Two Salmonella outbreaks have been found to be associated with kebab shops in an Australian state with people falling sick in 2021 and 2022, according to recent reports.

The first included 12 cases of Salmonella Agona, with nine patients reporting eating chicken from the same kebab shop in Canberra, in the Australian Capital Territory. The second involved two cases of Salmonella Virchow who both ate chicken from another kebab shop. Environmental samples detected Salmonella linked to the respective outbreak cases.

Investigations identified similar food safety issues at both businesses, including improper cleaning of kebab shaving equipment and serving cut rotisserie meat without further cooking.

The outbreaks highlight the importance of cleaning and sanitizing kebab shaving equipment and use of a second cooking step after kebab meat is shaved from the rotisserie, found the study published in Communicable Diseases Intelligence.

Problem cleaning equipment
Between February and April 2022, eight cases of Salmonella Agona were detected.

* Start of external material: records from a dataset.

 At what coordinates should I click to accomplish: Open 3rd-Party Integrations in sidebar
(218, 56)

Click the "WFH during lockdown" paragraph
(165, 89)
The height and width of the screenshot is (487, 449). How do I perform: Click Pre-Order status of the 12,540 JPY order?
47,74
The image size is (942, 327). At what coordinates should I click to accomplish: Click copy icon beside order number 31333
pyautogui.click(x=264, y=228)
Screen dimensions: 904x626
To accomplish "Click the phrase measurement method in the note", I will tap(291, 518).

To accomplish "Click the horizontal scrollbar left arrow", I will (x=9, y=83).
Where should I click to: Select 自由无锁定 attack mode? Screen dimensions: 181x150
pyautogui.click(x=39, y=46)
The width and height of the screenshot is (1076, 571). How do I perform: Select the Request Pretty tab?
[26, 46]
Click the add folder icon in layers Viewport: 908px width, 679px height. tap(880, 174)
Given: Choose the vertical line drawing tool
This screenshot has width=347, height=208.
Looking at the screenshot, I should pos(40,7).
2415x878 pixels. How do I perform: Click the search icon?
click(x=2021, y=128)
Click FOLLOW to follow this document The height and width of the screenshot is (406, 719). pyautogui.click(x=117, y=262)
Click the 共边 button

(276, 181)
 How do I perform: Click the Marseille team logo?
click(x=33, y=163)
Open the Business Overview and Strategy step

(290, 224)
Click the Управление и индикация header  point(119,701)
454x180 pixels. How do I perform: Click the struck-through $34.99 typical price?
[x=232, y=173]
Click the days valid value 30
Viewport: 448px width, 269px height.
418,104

Typically one or two are recorded per year. Another two patients were reported in late April. A review of past reports identified two more patients from September and December 2021.

Patients ranged in age from 6 to 62 with a median of 28 years old. Males and females were equally affected. All cases reported diarrhea and three had blood in their stool. Five people went to the emergency department and one person was hospitalized.

Environmental investigations identified concerns including inadequate cleaning and sanitizing processes. Staff was unable to detach the blade from the electric kebab shaving equipment used to cut rotisserie meat, which limited proper cleaning. Kebab meat was either cut from the rotisserie and served directly to customers, particularly when the business was busy, or placed in a holding unit and further cooked on a hot plate before serving.

Salmonella Agona was detected from the chicken and lamb shaving blades, a chicken scoop pan, and from samples of lamb and chicken. A cleaning cloth was culture positive for this Salmonella type.

Findings pointed to intermittent contamination of food products. Environmental and laboratory investigations demonstrated widespread contamination, according to the report. Salmonella was detected on four swabs taken from the inner and outer aspects of two shaving blades, suggesting the source was repeated contamination of rotisserie meat from inadequately cleaned shavers.

Second outbreak and similar issues
In June 2022, interviews with two patients with Salmonella Virchow revealed both had eaten at the same kebab shop. They had a median age of 33.5 years, and neither was hospitalized. Findings from the recent first outbreak led to rapid identification of the second.

Investigations uncovered similar issues as in the first outbreak. Staff had difficulty dismantling the kebab shaver for cleaning. Shaved meat was placed in a double boiler at 80 degrees C (176 degrees F) and served without a second cooking step. When the business was busy, additional meat was placed on top. A cleaning cloth was positive for Salmonella Virchow.

In the outbreaks, inadequate temperature control of meat may have been a contributing factor. Food businesses are required to store heated chicken at 60 degrees C (140 degrees F) and above. For both outlets, the temperature of shaved meat was measured at 56 degrees C (133 degrees F).

Both businesses were issued with Improvement Notices requiring issues to be addressed. Food preparation areas were cleaned and sanitized, and the staff was given food safety education and training. Follow-up found meat shavers were disassembled daily for cleaning and cut rotisserie meat was subjected to a second cook step before serving. Repeat swabs were negative for Salmonella.

Results contributed to proactive public health activities in the ACT, including a targeted food sampling program for kebab businesses, education on cleaning and sanitizing of electric meat shavers, and a review of the need for a second kill step for shaved meats.

With the increasing uptake of third-party food delivery services, the role of these businesses in foodborne outbreak investigations should be explored, said researchers.